It was this very book that first awakened me to the pleasures of reading philosophy and the possibilities of doing philosophy, when I was still innocent of all serious philosophy.

I do not know why I first bought the book — it was not exactly recommended reading in the public high school I attended — but I seem to remember that I first read Zarathustra on a hiking trip in the Black Mountains. I know that it was night and there was a fire burning.

Was it The Stillest Hour? I would like to think so. I was reading by candlelight, when the words of Zarathustra’s Prologue leapt out at me. I’d never read anything like this! Whose words were these? In an uncanny way they seemed to be mine — or at least I wanted them to be mine. I couldn’t say I understood them fully but knew those words to be true and I wanted to live their truth.

So I dripped wax on the page, to mark it.

zarawax1

I left my mark in wax — as if I could make these words my secret, as if sealing a letter with wax. A letter, but to whom? To Nietzsche? More likely to myself, promising I would return.

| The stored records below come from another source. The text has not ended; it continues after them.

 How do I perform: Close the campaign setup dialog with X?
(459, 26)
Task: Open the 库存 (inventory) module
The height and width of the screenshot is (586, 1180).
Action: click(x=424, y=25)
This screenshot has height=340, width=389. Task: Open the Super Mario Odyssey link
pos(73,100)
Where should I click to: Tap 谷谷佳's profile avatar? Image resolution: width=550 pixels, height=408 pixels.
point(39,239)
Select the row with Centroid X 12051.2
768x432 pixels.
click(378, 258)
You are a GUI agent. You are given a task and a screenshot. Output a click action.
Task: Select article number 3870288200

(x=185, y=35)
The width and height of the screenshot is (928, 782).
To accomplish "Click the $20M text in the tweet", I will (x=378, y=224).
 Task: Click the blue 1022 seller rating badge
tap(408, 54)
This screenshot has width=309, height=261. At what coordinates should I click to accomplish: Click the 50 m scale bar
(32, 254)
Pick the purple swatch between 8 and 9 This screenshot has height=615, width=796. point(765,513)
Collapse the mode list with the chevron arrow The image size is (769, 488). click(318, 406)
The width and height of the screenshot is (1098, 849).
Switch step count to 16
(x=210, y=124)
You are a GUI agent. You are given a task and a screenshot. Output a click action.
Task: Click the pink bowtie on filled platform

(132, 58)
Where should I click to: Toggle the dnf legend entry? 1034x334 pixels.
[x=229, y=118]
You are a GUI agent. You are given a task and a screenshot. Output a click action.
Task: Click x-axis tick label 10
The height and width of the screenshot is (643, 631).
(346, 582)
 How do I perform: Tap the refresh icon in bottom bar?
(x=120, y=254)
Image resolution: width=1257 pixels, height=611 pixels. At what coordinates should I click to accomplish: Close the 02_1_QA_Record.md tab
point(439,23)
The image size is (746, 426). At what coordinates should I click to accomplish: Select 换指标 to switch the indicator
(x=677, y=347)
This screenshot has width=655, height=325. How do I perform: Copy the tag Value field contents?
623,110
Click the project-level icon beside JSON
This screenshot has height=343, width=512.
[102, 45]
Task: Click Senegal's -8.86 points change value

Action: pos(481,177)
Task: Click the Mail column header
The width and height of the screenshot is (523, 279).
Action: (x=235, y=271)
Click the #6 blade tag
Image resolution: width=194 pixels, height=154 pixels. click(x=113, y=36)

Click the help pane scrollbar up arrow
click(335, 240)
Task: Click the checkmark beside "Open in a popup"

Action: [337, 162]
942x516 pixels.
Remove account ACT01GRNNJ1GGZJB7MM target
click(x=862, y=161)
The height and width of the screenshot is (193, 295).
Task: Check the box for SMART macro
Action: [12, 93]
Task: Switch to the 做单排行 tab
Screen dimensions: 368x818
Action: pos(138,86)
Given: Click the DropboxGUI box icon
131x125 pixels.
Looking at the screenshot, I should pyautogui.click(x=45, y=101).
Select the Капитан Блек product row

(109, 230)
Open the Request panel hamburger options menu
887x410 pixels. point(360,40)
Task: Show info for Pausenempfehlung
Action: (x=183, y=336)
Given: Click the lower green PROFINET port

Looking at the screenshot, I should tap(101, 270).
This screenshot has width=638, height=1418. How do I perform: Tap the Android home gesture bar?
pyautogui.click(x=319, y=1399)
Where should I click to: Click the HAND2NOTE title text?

It was just the first, not the last time that the beauty, the passion, the madness and the truth of Nietzsche’s writing in Zarathustra struck me, stopped me in my tracks, overcame me. But I believe it was at that moment that I began to tell a new story about myself and about the world, or at least it was one of the first times I understood that I might have a story to tell. I was 17 years old.

Now, I have little claim on Nietzsche. I am not a professional philosopher and I am not a Nietzsche scholar by any stretch of the imagination. I once wrote a few words about Untimely Meditations in a review of a book by Bernard Williams; and when, in the 90s, I included Nietzsche in my Western Civilization courses I usually taught The Birth of Tragedy or The Genealogy of Morals. But curiously enough, I never taught Zarathustra or wrote about Zarathustra, which of all Nietzsche’s writings has arguably — no, undeniably — had the strongest claim on my life and my imagination. The book has done its quiet, subtle work in my life for nearly thirty five years.

“The dew,” Nietzsche writes, “falls upon the grass when the night is most silent.”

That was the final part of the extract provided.